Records
....................

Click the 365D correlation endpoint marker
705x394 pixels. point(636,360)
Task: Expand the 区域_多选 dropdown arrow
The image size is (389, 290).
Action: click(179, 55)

....................

_WHAT IS NEEDED_. Please lay out each line of the listing above as a JSON list of strings, one string per line, with blank lines omitted.

_EXPECTED OUTPUT_.
[
  "Click the 365D correlation endpoint marker",
  "705x394 pixels. point(636,360)",
  "Task: Expand the 区域_多选 dropdown arrow",
  "The image size is (389, 290).",
  "Action: click(179, 55)"
]